Внимательное чтение «Дневника» Островской помогает понять, насколько разные люди участвовали в реализации советского проекта, даже если это участие было для них не добровольным, а вынужденным выбором. Как пишет Наталья Козлова: «Полифония репрезентаций соответствует многообразию позиций, занимаемых людьми, напоминая о принципиальной множественности социальной реальности»[1066].

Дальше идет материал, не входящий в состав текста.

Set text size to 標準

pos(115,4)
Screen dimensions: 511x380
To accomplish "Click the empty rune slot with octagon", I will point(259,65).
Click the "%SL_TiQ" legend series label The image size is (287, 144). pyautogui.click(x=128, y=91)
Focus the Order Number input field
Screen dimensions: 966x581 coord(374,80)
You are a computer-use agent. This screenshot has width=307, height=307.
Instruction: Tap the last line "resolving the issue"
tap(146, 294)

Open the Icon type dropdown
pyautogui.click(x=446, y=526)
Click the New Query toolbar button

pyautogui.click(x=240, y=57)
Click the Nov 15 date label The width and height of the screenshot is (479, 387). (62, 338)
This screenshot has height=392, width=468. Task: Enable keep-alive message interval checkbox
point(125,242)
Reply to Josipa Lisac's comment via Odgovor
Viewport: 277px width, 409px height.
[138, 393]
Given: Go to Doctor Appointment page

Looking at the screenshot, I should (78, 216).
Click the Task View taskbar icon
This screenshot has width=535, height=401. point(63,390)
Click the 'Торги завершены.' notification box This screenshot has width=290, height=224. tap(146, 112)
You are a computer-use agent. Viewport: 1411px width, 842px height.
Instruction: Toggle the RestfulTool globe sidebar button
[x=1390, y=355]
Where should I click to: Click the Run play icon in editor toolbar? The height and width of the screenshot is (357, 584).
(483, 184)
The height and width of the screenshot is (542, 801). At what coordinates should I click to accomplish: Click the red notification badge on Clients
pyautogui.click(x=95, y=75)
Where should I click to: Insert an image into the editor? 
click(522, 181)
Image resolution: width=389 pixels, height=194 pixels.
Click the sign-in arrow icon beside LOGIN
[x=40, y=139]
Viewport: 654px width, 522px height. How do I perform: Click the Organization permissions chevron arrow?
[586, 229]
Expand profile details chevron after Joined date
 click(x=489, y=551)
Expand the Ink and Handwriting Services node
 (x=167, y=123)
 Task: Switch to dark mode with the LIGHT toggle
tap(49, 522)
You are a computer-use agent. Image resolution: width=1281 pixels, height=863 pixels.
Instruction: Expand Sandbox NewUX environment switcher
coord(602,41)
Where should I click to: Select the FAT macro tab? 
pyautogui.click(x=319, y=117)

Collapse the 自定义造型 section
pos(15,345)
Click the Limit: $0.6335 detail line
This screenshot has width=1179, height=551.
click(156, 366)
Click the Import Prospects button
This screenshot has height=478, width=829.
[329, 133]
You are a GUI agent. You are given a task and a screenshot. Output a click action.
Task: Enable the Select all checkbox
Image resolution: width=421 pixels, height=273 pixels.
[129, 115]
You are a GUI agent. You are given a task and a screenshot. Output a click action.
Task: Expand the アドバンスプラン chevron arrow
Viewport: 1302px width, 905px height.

Кроме того, как говорится в романе М. Лермонтова «Герой нашего времени»: «История души человеческой, хотя бы самой мелкой души, едва ли не любопытнее и не полезнее истории целого народа, особенно когда она — следствие наблюдения ума зрелого над самим собою и когда она писана без тщеславного желания возбудить участие или удивление»[1067]. Хотя последнее замечание об отсутствии тщеславия вряд ли можно отнести к «Дневнику» Островской, все остальное остается в силе.